I commented out the "clip_batch" and it works, thank you very much for your help!
Hello, when I run deepspeed task.py --append_descr 1 --append_triples --append_retrieval 1 --data_version csqa_ret_3datasets --lr 4e-6 --append_answer_text 1 --weight_decay 0.1 --preset_model_type debertav3 --batch_size 4 --max_seq_length 512 --num_train_epochs 15 --save_interval_step 4 --continue_train --print_number_per_epoch 1 --vary_segment_id --seed 42 --warmup_proportion 0.1 --optimizer_type adamw --ddp --deepspeed --freq_rel 1
in the “task_train.sh” file, the prompt message is as follows:
2022-08-13 10:13:29,347 - utils.trainer - INFO - total n_step = 1218, evaluate_step = 1218
---- Epoch: 01 ----
2022-08-13 10:13:29,348 - utils.trainer - INFO - total n_step = 1218, evaluate_step = 1218
---- Epoch: 01 ----
Traceback (most recent call last):
File "task.py", line 410, in <module>
srt.train(train_dataloader, devlp_dataloaders, save_last=False, save_every=args.save_every)

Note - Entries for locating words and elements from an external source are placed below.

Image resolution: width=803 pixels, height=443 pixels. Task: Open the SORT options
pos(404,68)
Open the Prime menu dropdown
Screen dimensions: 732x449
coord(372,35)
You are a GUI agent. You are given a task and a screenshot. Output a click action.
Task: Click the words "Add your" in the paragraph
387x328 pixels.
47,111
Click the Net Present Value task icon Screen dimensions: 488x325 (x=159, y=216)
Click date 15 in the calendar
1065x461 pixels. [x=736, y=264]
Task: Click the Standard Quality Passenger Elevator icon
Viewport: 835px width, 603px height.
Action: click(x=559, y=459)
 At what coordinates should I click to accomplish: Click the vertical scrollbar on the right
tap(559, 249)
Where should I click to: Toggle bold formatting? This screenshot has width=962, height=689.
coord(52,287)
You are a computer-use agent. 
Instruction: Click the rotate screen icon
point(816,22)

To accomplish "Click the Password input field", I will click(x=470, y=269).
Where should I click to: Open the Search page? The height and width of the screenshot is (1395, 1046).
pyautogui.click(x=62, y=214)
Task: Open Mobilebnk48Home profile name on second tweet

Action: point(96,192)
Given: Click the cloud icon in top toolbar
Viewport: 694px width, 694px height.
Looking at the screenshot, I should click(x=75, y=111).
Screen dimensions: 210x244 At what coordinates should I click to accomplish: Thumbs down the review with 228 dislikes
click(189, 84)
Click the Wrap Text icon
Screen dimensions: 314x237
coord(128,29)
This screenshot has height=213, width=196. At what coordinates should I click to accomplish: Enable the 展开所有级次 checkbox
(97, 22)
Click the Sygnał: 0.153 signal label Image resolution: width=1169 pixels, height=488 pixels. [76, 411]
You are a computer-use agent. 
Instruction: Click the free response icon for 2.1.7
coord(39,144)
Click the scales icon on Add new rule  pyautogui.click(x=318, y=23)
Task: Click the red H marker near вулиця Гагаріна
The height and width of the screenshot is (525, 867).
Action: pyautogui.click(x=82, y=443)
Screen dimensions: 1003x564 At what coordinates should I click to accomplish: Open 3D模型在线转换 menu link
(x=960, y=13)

File "task.py", line 93, in train
self.trainer.train(
File "/media/jizhi2/软件/yzy/KEAR/utils/trainer.py", line 81, in train
for step, batch in enumerate(train_looper):
File "/media/jizhi2/软件/yzy/KEAR/utils/dataloader_sampler.py", line 32, in __iter__
batch = next(self.dataloader_iter)
File "/home/jizhi2/.conda/envs/yzy-KEAR/lib/python3.8/site-packages/torch/utils/data/dataloader.py", line 435, in __next__
data = self._next_data()
File "/home/jizhi2/.conda/envs/yzy-KEAR/lib/python3.8/site-packages/torch/utils/data/dataloader.py", line 475, in _next_data
data = self._dataset_fetcher.fetch(index) # may raise StopIteration
File "/home/jizhi2/.conda/envs/yzy-KEAR/lib/python3.8/site-packages/torch/utils/data/_utils/fetch.py", line 44, in fetch
data = [self.dataset[idx] for idx in possibly_batched_index]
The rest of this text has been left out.